(Stored data)
:::::
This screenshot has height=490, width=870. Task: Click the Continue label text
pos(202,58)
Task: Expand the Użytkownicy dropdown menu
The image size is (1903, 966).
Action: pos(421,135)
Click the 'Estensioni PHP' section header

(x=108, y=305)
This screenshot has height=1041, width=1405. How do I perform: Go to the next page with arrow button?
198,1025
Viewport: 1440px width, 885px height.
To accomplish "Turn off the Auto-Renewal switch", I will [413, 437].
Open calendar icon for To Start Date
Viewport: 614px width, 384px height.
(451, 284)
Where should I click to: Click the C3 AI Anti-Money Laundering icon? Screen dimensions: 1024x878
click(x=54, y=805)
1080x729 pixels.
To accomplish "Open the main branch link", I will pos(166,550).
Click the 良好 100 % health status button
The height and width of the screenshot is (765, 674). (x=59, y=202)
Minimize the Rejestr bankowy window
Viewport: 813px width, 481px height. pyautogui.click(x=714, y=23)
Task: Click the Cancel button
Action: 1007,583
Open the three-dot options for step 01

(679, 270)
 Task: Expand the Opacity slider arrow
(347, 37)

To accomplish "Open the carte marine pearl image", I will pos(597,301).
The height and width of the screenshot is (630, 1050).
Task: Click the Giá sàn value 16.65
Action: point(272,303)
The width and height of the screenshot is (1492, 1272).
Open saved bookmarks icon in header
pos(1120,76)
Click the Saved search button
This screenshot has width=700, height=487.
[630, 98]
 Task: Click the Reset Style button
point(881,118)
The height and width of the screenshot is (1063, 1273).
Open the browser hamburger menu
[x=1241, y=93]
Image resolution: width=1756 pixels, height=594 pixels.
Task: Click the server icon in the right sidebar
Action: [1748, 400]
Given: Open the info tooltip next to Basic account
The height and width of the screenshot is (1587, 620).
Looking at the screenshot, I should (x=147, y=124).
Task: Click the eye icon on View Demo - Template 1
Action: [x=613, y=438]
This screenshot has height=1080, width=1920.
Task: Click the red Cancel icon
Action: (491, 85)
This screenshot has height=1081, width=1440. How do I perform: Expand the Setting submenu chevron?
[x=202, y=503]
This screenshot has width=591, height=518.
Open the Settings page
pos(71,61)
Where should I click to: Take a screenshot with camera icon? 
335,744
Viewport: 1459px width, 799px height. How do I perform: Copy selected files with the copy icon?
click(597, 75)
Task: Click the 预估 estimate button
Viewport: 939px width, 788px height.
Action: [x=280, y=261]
:::::
[Problem to solve]:
Write the entries out again verbatim, every one of them.

[Completed exercise]:
This screenshot has height=490, width=870. Task: Click the Continue label text
pos(202,58)
Task: Expand the Użytkownicy dropdown menu
The image size is (1903, 966).
Action: pos(421,135)
Click the 'Estensioni PHP' section header

(x=108, y=305)
This screenshot has height=1041, width=1405. How do I perform: Go to the next page with arrow button?
198,1025
Viewport: 1440px width, 885px height.
To accomplish "Turn off the Auto-Renewal switch", I will [413, 437].
Open calendar icon for To Start Date
Viewport: 614px width, 384px height.
(451, 284)
Where should I click to: Click the C3 AI Anti-Money Laundering icon? Screen dimensions: 1024x878
click(x=54, y=805)
1080x729 pixels.
To accomplish "Open the main branch link", I will pos(166,550).
Click the 良好 100 % health status button
The height and width of the screenshot is (765, 674). (x=59, y=202)
Minimize the Rejestr bankowy window
Viewport: 813px width, 481px height. pyautogui.click(x=714, y=23)
Task: Click the Cancel button
Action: 1007,583
Open the three-dot options for step 01

(679, 270)
 Task: Expand the Opacity slider arrow
(347, 37)

To accomplish "Open the carte marine pearl image", I will pos(597,301).
The height and width of the screenshot is (630, 1050).
Task: Click the Giá sàn value 16.65
Action: point(272,303)
The width and height of the screenshot is (1492, 1272).
Open saved bookmarks icon in header
pos(1120,76)
Click the Saved search button
This screenshot has width=700, height=487.
[630, 98]
 Task: Click the Reset Style button
point(881,118)
The height and width of the screenshot is (1063, 1273).
Open the browser hamburger menu
[x=1241, y=93]
Image resolution: width=1756 pixels, height=594 pixels.
Task: Click the server icon in the right sidebar
Action: [1748, 400]
Given: Open the info tooltip next to Basic account
The height and width of the screenshot is (1587, 620).
Looking at the screenshot, I should (x=147, y=124).
Task: Click the eye icon on View Demo - Template 1
Action: [x=613, y=438]
This screenshot has height=1080, width=1920.
Task: Click the red Cancel icon
Action: (491, 85)
This screenshot has height=1081, width=1440. How do I perform: Expand the Setting submenu chevron?
[x=202, y=503]
This screenshot has width=591, height=518.
Open the Settings page
pos(71,61)
Where should I click to: Take a screenshot with camera icon? 
335,744
Viewport: 1459px width, 799px height. How do I perform: Copy selected files with the copy icon?
click(597, 75)
Task: Click the 预估 estimate button
Viewport: 939px width, 788px height.
Action: [x=280, y=261]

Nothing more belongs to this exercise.